_WHAT THE TASK REQUIRES:_
Word for word, restate every line from the one with "This screenshot has width=899, height=457." through the end of the records below, both included, and add nothing.

_MATERIAL FOR THE TASK:_

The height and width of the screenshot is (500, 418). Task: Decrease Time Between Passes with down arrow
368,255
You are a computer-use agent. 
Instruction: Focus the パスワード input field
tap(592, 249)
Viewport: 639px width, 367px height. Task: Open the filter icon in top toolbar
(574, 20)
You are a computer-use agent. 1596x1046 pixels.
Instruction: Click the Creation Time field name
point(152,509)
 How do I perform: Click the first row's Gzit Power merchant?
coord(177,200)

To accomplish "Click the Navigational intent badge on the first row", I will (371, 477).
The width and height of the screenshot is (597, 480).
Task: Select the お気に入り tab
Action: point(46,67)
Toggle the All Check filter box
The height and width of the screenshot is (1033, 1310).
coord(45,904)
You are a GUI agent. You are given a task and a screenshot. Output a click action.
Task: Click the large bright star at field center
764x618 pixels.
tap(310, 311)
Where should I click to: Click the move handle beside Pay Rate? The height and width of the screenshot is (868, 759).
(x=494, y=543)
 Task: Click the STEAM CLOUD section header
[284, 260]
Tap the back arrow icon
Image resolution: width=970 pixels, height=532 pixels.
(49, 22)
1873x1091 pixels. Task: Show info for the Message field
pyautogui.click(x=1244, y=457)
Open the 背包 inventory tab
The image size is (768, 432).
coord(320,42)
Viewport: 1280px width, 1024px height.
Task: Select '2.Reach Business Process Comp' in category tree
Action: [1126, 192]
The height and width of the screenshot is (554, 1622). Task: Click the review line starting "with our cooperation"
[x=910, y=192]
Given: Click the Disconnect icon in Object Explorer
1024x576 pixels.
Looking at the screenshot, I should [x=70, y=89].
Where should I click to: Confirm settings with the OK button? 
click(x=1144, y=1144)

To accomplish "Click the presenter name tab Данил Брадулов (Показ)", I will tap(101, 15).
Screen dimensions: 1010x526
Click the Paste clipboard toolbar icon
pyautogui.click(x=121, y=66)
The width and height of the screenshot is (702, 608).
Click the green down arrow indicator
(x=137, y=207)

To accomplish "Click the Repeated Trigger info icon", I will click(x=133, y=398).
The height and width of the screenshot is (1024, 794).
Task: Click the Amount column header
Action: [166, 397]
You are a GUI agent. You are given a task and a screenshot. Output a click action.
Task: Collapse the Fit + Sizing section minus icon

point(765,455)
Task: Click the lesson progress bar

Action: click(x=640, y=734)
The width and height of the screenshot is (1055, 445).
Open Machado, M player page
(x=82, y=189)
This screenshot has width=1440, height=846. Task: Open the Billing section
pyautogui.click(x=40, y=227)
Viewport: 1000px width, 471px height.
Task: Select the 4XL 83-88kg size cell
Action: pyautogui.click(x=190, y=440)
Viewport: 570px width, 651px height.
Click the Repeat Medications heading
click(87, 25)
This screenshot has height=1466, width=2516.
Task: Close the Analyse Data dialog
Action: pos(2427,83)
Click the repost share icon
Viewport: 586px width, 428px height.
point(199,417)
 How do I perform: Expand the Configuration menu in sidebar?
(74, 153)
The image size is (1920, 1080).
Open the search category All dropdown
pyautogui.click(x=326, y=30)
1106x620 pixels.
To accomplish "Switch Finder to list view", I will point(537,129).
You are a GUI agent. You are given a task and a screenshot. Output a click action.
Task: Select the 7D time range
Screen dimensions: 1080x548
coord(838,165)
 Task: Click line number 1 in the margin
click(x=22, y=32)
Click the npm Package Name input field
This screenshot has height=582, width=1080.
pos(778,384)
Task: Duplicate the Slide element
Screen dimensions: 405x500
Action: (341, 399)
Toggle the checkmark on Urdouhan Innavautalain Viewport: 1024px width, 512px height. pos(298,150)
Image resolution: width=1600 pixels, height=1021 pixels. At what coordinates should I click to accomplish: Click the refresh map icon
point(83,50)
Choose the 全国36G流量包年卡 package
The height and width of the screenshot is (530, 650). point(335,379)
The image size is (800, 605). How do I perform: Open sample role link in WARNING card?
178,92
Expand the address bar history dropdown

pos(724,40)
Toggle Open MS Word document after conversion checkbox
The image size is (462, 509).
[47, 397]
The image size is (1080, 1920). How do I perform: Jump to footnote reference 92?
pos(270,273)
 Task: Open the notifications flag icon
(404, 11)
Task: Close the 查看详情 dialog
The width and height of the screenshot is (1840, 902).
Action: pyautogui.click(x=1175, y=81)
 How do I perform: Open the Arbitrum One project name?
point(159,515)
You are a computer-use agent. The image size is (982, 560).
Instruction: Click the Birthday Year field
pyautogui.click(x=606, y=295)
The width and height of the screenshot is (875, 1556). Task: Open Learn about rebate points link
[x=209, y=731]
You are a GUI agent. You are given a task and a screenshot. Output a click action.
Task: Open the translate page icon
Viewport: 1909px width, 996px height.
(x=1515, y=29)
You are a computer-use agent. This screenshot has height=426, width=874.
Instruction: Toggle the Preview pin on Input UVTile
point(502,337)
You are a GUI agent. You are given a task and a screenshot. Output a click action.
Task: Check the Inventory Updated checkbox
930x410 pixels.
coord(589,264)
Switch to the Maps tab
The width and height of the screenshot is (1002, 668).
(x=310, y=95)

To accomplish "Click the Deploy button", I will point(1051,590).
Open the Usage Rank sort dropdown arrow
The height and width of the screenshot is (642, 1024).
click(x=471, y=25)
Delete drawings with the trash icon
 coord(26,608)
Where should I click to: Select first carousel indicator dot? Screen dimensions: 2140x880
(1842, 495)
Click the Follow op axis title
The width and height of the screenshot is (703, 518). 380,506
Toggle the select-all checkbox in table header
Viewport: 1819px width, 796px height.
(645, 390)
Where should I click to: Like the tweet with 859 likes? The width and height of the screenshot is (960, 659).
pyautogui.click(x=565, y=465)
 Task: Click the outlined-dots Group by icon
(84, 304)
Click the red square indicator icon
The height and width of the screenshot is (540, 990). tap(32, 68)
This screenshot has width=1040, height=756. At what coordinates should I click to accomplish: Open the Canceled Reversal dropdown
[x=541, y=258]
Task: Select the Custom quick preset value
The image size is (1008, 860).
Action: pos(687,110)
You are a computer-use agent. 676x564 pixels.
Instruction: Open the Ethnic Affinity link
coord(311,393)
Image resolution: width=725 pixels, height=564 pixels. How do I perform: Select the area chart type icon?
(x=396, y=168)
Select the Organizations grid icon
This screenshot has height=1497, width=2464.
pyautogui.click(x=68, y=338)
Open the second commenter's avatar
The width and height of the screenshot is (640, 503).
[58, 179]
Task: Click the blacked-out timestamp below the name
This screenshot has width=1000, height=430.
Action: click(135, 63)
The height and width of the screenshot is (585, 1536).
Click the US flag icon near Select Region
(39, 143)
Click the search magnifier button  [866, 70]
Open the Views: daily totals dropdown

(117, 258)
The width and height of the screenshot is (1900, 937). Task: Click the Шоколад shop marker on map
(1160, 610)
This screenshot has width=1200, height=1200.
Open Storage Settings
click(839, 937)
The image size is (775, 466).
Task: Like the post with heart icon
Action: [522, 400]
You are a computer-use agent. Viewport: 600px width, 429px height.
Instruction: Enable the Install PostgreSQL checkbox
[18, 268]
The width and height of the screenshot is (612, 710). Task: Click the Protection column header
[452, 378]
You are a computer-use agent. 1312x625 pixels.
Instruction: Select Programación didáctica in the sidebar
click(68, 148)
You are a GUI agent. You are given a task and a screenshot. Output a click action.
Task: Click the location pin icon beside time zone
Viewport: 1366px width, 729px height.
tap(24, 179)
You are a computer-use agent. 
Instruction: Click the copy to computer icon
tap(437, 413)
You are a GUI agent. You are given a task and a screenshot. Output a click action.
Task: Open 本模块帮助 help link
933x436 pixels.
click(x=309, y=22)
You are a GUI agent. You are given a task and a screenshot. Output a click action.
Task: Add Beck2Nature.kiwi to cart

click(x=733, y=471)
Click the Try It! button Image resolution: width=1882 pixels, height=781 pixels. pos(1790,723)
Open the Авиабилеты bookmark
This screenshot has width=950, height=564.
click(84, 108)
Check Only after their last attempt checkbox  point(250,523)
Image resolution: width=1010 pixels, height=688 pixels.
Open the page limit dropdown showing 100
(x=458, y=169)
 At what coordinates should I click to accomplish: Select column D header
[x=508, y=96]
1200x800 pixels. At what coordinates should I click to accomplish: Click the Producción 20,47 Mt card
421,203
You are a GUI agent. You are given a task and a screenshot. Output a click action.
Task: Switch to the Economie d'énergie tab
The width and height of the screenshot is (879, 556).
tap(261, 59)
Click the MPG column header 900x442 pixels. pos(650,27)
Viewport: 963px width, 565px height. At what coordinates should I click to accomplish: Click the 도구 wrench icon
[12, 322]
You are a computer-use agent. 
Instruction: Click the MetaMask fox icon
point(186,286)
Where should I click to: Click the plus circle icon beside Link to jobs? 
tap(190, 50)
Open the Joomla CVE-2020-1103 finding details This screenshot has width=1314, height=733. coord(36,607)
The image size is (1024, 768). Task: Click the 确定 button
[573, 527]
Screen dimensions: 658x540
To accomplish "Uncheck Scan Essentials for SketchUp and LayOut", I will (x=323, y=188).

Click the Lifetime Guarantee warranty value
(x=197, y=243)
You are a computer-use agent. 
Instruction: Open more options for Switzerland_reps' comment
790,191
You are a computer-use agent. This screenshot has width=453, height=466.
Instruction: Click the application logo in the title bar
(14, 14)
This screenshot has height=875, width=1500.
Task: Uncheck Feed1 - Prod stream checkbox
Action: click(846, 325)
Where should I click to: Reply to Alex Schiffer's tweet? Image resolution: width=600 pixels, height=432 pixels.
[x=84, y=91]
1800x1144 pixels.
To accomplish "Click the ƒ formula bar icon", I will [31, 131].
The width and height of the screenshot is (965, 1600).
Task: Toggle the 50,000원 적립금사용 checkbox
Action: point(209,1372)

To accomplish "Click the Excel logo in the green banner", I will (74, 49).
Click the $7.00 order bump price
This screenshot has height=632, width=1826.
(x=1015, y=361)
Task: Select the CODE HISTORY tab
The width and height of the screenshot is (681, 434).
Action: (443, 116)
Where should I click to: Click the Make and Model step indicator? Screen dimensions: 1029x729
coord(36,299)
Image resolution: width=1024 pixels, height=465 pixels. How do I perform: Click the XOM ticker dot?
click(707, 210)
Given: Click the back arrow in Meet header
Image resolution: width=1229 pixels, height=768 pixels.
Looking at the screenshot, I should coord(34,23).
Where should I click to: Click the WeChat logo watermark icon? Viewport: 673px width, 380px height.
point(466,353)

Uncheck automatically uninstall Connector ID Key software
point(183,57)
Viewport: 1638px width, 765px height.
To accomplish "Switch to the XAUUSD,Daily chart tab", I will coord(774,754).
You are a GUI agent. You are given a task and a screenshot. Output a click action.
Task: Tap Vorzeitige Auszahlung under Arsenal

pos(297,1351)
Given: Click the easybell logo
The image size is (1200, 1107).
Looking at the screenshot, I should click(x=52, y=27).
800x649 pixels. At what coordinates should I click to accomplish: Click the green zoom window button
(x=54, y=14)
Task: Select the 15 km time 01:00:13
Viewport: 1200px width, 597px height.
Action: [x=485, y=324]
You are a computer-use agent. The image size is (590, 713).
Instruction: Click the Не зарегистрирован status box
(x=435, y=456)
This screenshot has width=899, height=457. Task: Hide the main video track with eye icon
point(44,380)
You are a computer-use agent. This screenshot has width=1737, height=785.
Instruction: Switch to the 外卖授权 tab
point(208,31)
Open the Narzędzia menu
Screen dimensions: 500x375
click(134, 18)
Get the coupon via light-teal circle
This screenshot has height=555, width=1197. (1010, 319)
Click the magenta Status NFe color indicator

_TASK RESULT:_
This screenshot has width=899, height=457. Task: Hide the main video track with eye icon
point(44,380)
You are a computer-use agent. This screenshot has width=1737, height=785.
Instruction: Switch to the 外卖授权 tab
point(208,31)
Open the Narzędzia menu
Screen dimensions: 500x375
click(134, 18)
Get the coupon via light-teal circle
This screenshot has height=555, width=1197. (1010, 319)
Click the magenta Status NFe color indicator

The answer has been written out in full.